_TASK SET_.
1. Answer these questions from the essay on aducanumab:
(a) How many people sat on the neurological advisory board?
(b) How many neurologists on that board quit?
(c) What was the father-in-law's profession before he retired?
2. Translate this sentence from the essay on aducanumab into Spanish: "Aducanumab is the first disease-modifying drug approved for Alzheimer’s disease (AD) and the first AD medication to be approved in nearly two decades."
3. Quote the essay on aducanumab word for word. Begin at the words "Closer to home, I", and stop after "and clinic follow-ups.".

_SOURCE TEXT_.
____

I have been following the controversy surrounding the approval of the new Alzheimer’s drug aducanumab with great interest. Until a year and a half ago, I worked as a neurologist in an adult general neurology clinic. Many of my patients had dementia. While I thoroughly enjoyed seeing these patients and their family members, I often felt helpless when treating them. When I left clinical practice to explore a non-clinical career in the pharmaceutical industry, I envisioned helping patients with neurological conditions by bringing much-needed drugs to market. Drugs like aducanumab.
Aducanumab is the first disease-modifying drug approved for Alzheimer’s disease (AD) and the first AD medication to be approved in nearly two decades. This should be exciting. Instead, I find aducanumab’s approval both confusing and worrisome. Simply stated, the drug has significant side effects, and it is unclear whether it has meaningful clinical benefit. Despite the eleven-person neurological advisory board almost unanimously voting against approval, the FDA approved the drug this past summer via the accelerated approval process. Subsequently, three of the neurologists on the advisory board quit, and there have been multiple editorials questioning the integrity of the FDA and its relationship with the pharmaceutical industry.
Within the pharmaceutical world, the approval of aducanumab is exciting. It may pave the way for the approval of other AD drugs and drugs for other indications via the accelerated approval process. At heart though, I am still a clinician and cannot help but imagine what I would do if I were still in practice. Until there is more information about outcomes, I would not be inclined to prescribe it. However, I suspect there would be great pressure from desperate patients and their families, and likely from the hospital system.
Closer to home, I contemplate aducanumab as it concerns my father-in-law, a retired cardiologist with mild AD. Both my in-laws are declining. They seem to be in the emergency department weekly, if not more often, and we are in the process of increasing their supervision via hiring a concierge physician and engaging a social worker to help them. Recently, my father-in-law had multiple side effects from sequential trials of two acetylcholinesterase inhibitors discontinued due to intolerance. I worry how he would fare if he had side effects from aducanumab, particularly symptomatic amyloid-related imaging abnormalities (ARIA), the anxiety this would cause, and the multiple MRIs and clinic follow-ups.
Last summer, my in-laws asked me about this pipeline drug they had heard about. At that time, I told them the approval of aducanumab was unlikely and I did not revisit this with them once the surprise approval occurred. More recently, I felt shame over keeping this information from them. In my attempt to protect my in-laws, I deprived them of their autonomy. At Thanksgiving, I came clean and told them about it, but fortunately, at least for now, my father-in-law’s neurologist does not plan on prescribing this drug. I admit I am relieved. I do not have to navigate the politics of aducanumab with my in-laws or with patients. My former colleagues are not so lucky.
The author is an anonymous physician.

____

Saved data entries
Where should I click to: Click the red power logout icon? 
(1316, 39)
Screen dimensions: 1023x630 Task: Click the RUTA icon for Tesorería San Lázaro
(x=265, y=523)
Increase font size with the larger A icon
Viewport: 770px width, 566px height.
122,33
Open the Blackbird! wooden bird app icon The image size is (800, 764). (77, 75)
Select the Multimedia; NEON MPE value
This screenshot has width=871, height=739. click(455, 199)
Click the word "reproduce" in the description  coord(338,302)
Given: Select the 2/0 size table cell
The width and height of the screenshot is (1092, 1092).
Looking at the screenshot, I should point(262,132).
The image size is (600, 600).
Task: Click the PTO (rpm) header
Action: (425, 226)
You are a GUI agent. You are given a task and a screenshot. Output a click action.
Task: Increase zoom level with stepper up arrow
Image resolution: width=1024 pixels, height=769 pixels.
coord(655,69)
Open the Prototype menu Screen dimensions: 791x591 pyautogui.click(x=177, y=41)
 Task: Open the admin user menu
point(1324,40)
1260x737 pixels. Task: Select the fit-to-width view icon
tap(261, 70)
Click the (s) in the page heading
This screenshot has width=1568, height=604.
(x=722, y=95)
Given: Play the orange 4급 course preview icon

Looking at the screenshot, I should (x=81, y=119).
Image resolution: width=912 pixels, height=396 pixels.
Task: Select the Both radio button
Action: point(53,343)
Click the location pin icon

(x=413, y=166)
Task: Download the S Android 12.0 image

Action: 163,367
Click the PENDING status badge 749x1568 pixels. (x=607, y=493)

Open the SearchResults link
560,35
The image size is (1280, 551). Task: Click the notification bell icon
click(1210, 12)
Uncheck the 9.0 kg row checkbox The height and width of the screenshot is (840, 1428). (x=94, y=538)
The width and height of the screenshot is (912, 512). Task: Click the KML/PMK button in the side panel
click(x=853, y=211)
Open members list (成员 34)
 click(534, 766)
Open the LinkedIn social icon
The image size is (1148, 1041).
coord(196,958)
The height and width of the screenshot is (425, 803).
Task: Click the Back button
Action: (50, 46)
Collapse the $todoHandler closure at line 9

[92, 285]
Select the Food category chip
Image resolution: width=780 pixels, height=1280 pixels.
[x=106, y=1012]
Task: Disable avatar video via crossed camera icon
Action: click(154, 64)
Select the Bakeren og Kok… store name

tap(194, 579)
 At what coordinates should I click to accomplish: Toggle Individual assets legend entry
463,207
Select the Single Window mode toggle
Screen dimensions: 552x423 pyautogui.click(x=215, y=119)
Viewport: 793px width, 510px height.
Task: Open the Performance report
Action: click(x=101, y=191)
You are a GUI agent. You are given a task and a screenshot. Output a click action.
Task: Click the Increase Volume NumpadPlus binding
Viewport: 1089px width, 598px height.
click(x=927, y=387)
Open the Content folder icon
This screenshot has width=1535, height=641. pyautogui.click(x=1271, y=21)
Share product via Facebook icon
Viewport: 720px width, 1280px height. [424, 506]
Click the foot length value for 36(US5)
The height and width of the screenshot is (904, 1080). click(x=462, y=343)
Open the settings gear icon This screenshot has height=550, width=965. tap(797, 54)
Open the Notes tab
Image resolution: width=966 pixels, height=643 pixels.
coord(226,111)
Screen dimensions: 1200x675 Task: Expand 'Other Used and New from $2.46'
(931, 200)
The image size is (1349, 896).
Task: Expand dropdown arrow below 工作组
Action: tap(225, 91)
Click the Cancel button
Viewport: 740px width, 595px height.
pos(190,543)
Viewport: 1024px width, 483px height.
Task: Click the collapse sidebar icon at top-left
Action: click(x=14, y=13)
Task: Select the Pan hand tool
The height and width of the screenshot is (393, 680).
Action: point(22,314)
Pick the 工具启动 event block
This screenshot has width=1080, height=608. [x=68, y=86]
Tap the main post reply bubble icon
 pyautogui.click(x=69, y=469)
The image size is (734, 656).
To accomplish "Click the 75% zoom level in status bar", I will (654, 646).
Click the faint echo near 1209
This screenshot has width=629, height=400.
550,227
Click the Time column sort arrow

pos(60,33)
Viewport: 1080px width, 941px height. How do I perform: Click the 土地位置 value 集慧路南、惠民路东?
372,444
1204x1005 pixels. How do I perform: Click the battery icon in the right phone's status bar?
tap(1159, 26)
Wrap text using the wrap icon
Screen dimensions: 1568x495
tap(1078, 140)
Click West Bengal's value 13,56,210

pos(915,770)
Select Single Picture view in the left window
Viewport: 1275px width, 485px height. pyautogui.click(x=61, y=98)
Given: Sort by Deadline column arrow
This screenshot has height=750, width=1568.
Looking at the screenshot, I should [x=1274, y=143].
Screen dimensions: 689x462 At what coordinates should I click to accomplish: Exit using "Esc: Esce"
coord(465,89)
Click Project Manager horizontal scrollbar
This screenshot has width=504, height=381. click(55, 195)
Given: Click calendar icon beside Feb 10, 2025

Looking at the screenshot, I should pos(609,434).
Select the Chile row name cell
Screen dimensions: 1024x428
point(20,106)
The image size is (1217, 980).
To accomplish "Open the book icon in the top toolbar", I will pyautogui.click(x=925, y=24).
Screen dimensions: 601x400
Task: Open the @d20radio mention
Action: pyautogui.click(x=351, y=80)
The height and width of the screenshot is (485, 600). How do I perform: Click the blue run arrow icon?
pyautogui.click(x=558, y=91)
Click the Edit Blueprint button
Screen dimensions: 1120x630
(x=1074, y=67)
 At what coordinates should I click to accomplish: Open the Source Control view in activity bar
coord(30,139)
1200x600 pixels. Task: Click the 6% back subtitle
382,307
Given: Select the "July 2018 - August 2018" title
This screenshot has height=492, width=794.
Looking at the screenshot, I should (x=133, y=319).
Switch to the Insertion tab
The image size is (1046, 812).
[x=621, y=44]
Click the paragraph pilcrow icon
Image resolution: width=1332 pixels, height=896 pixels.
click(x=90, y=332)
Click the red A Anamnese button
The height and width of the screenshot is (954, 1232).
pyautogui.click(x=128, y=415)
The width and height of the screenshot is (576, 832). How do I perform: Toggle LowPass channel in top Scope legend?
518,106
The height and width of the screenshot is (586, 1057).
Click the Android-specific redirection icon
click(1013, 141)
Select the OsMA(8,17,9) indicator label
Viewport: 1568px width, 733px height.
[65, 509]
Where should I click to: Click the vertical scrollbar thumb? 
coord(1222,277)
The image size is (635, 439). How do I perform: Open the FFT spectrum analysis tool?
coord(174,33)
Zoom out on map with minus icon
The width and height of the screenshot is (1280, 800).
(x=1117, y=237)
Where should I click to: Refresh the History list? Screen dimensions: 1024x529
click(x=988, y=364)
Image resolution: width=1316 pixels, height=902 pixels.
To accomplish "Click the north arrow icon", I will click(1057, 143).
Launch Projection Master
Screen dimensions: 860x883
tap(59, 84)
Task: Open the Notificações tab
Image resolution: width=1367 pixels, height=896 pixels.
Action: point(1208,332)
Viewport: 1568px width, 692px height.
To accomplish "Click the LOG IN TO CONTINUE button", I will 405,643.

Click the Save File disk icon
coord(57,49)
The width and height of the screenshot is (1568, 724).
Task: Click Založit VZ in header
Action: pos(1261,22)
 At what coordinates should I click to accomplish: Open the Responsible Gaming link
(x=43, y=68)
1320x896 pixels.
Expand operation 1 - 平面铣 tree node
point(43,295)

____

_ANSWERS TO THE PROBLEMS_.
1.
(a) Eleven
(b) Three
(c) Cardiologist

2. El aducanumab es el primer fármaco modificador de la enfermedad aprobado para la enfermedad de Alzheimer (EA) y el primer medicamento para la EA aprobado en casi dos décadas.

3.
Closer to home, I contemplate aducanumab as it concerns my father-in-law, a retired cardiologist with mild AD. Both my in-laws are declining. They seem to be in the emergency department weekly, if not more often, and we are in the process of increasing their supervision via hiring a concierge physician and engaging a social worker to help them. Recently, my father-in-law had multiple side effects from sequential trials of two acetylcholinesterase inhibitors discontinued due to intolerance. I worry how he would fare if he had side effects from aducanumab, particularly symptomatic amyloid-related imaging abnormalities (ARIA), the anxiety this would cause, and the multiple MRIs and clinic follow-ups.